• TASK DESCRIPTION
Below is some data. Retype exactly the lines starting at the one with "Bộ ghi dữ liệu Extech RHT30 (637, 1092)" and ending at the one with "[Theo dõi trên Instagram] (1242, 2168)".
________________
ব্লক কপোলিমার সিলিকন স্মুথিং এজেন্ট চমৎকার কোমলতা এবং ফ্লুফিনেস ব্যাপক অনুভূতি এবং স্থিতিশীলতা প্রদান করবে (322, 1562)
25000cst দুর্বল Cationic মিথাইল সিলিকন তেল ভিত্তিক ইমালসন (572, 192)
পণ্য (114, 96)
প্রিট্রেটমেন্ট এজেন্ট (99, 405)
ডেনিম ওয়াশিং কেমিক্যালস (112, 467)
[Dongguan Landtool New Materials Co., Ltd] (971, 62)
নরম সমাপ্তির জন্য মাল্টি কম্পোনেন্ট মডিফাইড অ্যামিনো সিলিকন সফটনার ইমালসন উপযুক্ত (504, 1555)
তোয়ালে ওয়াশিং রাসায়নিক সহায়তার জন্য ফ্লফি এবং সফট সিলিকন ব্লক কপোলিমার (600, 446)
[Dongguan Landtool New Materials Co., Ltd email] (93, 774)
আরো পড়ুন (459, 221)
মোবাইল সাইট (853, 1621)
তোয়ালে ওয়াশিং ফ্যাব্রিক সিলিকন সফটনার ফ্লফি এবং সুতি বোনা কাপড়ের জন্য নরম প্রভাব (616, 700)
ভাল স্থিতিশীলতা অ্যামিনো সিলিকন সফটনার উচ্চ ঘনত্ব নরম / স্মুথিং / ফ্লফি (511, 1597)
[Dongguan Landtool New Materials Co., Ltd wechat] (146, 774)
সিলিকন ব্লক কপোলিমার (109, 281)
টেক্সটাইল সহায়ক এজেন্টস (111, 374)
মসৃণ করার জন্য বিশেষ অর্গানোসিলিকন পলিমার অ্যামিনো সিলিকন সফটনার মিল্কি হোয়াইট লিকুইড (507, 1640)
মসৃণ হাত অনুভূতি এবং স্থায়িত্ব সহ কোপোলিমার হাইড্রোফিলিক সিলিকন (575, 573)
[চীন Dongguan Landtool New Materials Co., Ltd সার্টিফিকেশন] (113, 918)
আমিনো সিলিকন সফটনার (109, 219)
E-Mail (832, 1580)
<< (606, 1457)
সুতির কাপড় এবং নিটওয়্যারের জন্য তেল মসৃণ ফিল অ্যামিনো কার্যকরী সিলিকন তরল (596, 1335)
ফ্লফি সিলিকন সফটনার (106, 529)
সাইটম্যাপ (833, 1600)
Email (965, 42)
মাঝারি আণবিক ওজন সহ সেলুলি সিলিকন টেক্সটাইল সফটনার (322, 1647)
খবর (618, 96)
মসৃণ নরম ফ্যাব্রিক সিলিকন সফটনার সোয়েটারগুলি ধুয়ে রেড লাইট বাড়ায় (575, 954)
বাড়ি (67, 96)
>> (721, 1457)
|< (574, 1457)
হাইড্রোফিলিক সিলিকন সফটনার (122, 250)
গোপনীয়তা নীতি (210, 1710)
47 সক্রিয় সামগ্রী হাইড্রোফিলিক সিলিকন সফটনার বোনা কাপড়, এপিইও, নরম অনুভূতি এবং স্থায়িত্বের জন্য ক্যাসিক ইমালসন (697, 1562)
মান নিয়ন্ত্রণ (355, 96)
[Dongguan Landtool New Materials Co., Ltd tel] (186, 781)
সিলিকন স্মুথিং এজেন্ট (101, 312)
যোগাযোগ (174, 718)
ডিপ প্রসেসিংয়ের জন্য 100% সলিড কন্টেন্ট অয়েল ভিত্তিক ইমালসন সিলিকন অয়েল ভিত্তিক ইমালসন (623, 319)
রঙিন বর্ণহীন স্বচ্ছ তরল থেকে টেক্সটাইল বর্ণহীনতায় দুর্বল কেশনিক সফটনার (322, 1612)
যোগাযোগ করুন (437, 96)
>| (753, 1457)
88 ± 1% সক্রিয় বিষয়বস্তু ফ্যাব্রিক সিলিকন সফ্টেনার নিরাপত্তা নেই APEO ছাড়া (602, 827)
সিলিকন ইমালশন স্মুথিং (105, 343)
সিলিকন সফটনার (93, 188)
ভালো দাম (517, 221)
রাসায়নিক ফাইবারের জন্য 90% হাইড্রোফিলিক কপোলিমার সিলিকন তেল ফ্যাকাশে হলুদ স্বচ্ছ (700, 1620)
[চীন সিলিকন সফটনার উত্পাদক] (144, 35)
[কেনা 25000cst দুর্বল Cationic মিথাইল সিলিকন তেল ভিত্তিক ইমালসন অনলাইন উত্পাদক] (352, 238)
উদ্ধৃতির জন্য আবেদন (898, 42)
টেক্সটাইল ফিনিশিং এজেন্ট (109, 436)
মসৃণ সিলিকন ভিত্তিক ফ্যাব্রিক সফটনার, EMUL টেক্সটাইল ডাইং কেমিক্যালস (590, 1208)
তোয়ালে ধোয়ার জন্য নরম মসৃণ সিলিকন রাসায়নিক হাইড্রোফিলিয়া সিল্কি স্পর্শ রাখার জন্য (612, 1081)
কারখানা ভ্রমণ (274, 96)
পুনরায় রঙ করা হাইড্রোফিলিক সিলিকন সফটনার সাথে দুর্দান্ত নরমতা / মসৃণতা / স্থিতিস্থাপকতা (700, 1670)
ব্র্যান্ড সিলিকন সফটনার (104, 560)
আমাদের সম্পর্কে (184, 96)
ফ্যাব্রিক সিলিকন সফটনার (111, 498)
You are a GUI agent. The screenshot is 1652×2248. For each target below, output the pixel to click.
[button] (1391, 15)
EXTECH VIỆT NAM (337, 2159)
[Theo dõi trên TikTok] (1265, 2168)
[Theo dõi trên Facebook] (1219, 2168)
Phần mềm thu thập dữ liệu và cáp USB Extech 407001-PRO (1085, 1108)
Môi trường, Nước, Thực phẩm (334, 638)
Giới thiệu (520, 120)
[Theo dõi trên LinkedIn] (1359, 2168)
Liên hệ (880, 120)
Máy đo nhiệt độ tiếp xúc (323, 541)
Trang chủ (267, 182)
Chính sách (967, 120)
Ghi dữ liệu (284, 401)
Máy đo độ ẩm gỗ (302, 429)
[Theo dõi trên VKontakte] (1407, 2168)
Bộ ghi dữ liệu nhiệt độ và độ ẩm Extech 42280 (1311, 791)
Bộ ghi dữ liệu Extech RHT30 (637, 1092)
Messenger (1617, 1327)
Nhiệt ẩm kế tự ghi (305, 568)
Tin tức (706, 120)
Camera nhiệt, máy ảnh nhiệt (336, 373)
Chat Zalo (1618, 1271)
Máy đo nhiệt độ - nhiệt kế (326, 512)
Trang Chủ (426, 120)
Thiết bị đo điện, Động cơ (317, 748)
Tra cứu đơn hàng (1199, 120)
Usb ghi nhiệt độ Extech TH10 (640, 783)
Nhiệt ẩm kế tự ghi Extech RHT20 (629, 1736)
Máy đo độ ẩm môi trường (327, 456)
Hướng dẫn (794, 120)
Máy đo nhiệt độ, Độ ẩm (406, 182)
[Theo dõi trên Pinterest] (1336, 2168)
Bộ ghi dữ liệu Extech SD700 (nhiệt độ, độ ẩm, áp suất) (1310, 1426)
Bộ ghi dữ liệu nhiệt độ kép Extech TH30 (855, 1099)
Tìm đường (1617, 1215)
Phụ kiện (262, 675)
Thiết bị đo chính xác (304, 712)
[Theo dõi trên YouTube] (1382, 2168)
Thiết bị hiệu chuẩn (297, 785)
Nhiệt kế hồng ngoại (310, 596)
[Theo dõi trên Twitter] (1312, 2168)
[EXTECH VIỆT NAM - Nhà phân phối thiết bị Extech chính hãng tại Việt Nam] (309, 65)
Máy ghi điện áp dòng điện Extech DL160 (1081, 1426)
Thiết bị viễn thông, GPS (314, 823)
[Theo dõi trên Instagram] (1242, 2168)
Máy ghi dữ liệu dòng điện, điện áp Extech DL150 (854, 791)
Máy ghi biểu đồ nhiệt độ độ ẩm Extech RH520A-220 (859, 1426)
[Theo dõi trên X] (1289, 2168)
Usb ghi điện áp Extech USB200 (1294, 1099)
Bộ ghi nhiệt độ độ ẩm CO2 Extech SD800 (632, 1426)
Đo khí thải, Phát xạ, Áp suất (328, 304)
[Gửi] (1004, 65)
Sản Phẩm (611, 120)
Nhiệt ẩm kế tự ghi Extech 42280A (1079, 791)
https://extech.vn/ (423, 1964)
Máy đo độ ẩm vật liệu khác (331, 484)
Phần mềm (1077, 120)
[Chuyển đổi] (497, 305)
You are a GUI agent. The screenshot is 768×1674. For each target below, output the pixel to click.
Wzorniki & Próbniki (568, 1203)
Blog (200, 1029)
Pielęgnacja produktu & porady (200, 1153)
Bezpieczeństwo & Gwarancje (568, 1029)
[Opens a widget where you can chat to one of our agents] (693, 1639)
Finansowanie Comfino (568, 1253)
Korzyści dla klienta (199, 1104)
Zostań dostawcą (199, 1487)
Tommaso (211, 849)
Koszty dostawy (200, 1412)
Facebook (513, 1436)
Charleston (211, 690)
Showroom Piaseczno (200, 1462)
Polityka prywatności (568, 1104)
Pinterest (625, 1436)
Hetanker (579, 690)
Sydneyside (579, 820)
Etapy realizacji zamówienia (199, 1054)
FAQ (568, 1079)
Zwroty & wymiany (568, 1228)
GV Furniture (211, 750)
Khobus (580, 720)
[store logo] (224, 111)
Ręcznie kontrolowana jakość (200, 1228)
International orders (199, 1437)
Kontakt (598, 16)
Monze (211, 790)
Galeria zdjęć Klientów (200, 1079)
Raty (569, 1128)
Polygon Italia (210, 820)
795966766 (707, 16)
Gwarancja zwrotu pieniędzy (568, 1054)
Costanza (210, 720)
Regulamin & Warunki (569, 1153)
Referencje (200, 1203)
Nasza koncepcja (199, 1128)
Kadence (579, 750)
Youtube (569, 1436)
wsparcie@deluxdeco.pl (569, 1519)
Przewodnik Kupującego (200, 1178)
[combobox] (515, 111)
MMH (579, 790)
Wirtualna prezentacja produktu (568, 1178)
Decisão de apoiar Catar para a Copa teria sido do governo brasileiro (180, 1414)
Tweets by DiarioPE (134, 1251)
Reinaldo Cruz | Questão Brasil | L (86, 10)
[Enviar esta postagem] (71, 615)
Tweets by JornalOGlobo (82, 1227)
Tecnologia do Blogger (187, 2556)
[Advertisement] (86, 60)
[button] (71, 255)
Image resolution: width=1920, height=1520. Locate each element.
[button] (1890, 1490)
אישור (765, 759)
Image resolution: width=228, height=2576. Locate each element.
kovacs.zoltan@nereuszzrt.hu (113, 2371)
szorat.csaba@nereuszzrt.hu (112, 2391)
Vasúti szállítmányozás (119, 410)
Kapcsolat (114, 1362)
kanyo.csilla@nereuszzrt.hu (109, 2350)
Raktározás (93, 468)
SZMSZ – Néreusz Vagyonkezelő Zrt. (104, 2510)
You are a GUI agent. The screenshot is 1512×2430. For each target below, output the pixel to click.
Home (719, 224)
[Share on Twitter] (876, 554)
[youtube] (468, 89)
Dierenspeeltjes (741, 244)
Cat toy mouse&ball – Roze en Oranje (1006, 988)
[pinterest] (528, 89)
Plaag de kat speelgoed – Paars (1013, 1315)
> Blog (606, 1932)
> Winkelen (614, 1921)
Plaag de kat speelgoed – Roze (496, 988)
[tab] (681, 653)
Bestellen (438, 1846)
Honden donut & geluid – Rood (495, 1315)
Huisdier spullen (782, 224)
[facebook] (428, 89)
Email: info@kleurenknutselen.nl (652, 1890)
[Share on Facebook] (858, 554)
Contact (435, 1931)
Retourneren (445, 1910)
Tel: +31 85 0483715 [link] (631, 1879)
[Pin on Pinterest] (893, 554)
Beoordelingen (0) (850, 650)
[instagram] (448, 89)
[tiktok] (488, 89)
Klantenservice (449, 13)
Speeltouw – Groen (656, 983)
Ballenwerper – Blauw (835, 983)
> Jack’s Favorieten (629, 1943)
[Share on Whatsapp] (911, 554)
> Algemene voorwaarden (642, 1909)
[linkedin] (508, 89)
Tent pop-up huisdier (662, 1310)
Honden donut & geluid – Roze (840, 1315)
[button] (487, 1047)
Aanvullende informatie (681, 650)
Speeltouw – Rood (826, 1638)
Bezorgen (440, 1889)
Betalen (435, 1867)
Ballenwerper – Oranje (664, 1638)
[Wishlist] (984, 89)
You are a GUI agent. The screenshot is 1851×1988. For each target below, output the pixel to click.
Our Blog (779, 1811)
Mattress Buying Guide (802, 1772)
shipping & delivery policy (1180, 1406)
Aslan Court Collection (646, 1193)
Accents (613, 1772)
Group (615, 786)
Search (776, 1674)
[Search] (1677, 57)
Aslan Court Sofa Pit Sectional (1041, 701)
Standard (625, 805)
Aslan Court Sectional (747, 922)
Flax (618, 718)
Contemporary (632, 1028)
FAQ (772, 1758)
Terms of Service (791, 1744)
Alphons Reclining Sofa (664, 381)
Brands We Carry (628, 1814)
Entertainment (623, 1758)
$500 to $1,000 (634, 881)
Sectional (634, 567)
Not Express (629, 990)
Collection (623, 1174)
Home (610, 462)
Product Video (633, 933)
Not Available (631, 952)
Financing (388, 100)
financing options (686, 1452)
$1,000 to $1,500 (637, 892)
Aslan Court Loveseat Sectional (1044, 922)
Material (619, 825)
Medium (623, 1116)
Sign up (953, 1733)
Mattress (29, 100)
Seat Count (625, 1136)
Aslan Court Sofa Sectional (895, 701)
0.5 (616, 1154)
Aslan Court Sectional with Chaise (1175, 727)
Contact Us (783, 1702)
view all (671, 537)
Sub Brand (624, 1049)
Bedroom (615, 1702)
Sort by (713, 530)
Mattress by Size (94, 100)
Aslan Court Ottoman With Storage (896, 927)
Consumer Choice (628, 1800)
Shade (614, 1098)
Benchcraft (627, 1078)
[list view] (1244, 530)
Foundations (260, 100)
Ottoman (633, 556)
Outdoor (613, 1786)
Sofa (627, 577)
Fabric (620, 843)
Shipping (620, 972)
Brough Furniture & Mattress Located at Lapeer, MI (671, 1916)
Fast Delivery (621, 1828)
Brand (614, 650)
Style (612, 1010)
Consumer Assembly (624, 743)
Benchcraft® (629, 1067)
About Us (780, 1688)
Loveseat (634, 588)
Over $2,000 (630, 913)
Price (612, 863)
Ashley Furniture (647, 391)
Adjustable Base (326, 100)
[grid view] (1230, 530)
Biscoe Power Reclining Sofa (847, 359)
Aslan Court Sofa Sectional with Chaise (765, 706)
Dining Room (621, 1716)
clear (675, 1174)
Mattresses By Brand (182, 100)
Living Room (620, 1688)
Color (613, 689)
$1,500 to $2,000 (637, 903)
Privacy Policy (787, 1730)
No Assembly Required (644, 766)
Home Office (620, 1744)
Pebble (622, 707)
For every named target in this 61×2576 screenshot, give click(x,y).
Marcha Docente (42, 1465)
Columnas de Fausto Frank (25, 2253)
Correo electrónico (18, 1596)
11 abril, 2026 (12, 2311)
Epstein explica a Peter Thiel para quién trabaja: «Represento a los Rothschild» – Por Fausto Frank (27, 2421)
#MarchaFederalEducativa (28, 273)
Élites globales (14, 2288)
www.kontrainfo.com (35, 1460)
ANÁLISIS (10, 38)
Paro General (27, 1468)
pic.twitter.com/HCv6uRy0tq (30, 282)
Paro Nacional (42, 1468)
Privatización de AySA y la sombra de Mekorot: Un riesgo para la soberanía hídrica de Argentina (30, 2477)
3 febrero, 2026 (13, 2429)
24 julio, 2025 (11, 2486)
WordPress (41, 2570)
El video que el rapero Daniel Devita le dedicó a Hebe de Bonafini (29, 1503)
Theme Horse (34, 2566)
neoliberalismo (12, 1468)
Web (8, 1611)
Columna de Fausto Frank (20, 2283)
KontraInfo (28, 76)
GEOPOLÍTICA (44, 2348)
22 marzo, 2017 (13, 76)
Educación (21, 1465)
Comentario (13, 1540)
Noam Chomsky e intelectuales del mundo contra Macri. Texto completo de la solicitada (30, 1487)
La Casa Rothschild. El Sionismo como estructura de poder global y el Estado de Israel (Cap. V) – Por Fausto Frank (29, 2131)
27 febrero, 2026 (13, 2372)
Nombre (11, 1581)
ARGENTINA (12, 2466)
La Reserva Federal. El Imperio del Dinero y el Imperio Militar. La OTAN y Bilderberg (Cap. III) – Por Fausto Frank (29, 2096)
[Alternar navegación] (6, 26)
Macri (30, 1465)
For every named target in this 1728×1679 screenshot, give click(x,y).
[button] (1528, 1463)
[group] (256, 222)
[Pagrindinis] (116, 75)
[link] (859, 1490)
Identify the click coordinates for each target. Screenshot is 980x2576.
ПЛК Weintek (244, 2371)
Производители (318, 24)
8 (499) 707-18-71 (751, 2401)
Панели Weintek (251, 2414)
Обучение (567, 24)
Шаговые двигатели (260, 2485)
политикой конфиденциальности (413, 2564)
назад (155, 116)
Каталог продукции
________________
• SOLUTION
Bộ ghi dữ liệu Extech RHT30 (637, 1092)
Messenger (1617, 1327)
Nhiệt ẩm kế tự ghi (305, 568)
Tin tức (706, 120)
Camera nhiệt, máy ảnh nhiệt (336, 373)
Chat Zalo (1618, 1271)
Máy đo nhiệt độ - nhiệt kế (326, 512)
Trang Chủ (426, 120)
Thiết bị đo điện, Động cơ (317, 748)
Tra cứu đơn hàng (1199, 120)
Usb ghi nhiệt độ Extech TH10 (640, 783)
Nhiệt ẩm kế tự ghi Extech RHT20 (629, 1736)
Máy đo độ ẩm môi trường (327, 456)
Hướng dẫn (794, 120)
Máy đo nhiệt độ, Độ ẩm (406, 182)
[Theo dõi trên Pinterest] (1336, 2168)
Bộ ghi dữ liệu Extech SD700 (nhiệt độ, độ ẩm, áp suất) (1310, 1426)
Bộ ghi dữ liệu nhiệt độ kép Extech TH30 (855, 1099)
Tìm đường (1617, 1215)
Phụ kiện (262, 675)
Thiết bị đo chính xác (304, 712)
[Theo dõi trên YouTube] (1382, 2168)
Thiết bị hiệu chuẩn (297, 785)
Nhiệt kế hồng ngoại (310, 596)
[Theo dõi trên Twitter] (1312, 2168)
[EXTECH VIỆT NAM - Nhà phân phối thiết bị Extech chính hãng tại Việt Nam] (309, 65)
Máy ghi điện áp dòng điện Extech DL160 (1081, 1426)
Thiết bị viễn thông, GPS (314, 823)
[Theo dõi trên Instagram] (1242, 2168)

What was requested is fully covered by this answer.